GIVEN TASK >>
Rewrite every line of the records below, substituting "Choose" for each occurrence of "Select" and keeping everything else the same. Omit the pictures from your answer.
--- --- ---
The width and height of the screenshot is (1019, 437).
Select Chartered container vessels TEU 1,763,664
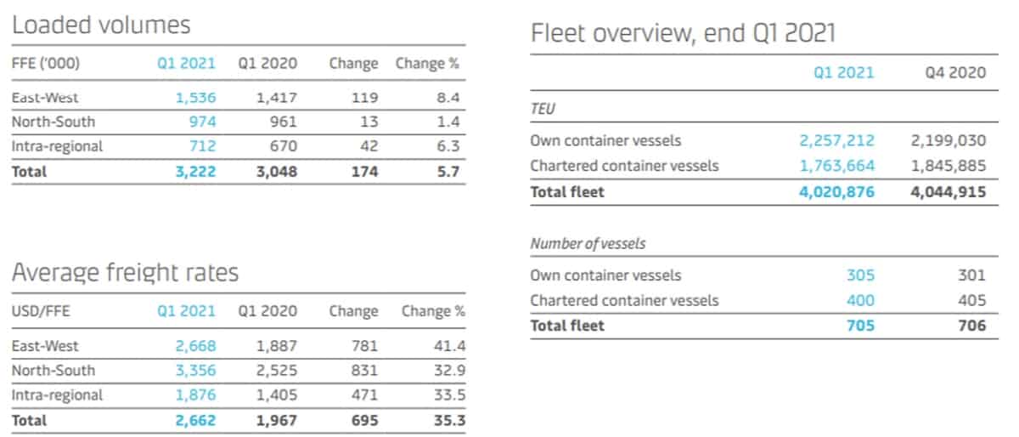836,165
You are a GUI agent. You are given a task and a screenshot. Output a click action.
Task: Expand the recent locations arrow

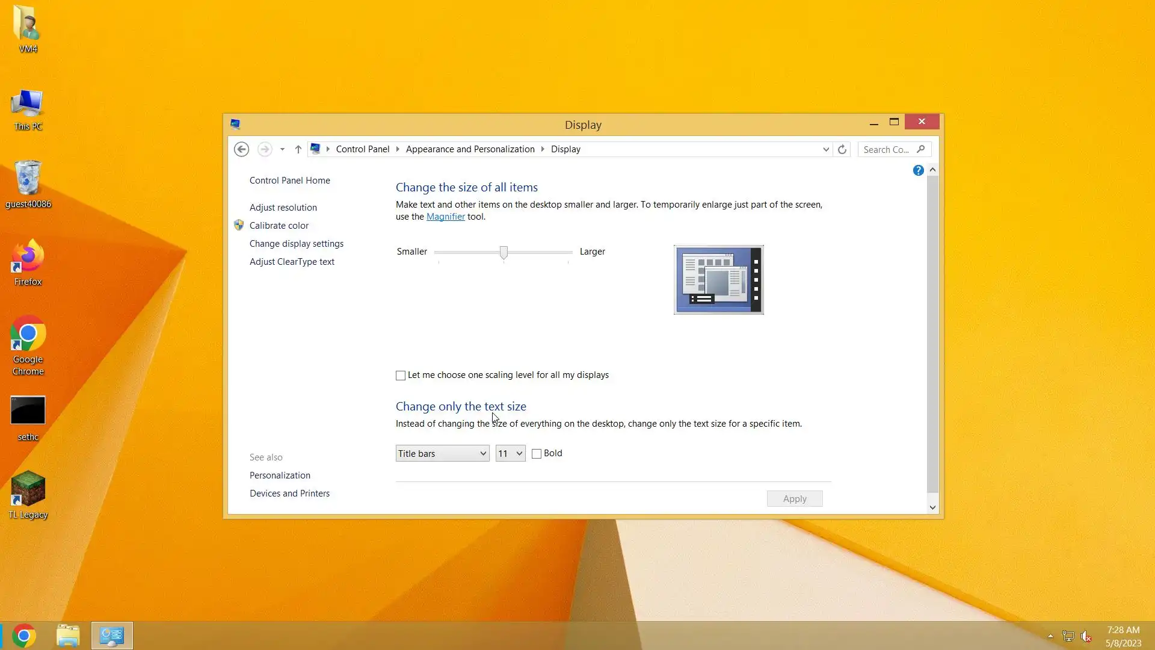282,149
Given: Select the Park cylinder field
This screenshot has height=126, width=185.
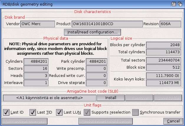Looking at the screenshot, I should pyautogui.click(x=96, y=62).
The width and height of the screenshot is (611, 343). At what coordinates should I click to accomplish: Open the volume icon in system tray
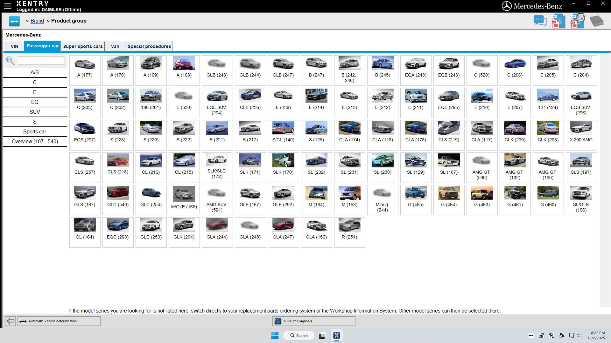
--- --- ---
TASK RESULT >>
The width and height of the screenshot is (1019, 437).
Choose Chartered container vessels TEU 1,763,664
836,165
You are a GUI agent. You are given a task and a screenshot. Output a click action.
Task: Expand the recent locations arrow

282,149
Given: Choose the Park cylinder field
This screenshot has height=126, width=185.
Looking at the screenshot, I should pyautogui.click(x=96, y=62).
The width and height of the screenshot is (611, 343). At what coordinates should I click to accomplish: Open the volume icon in system tray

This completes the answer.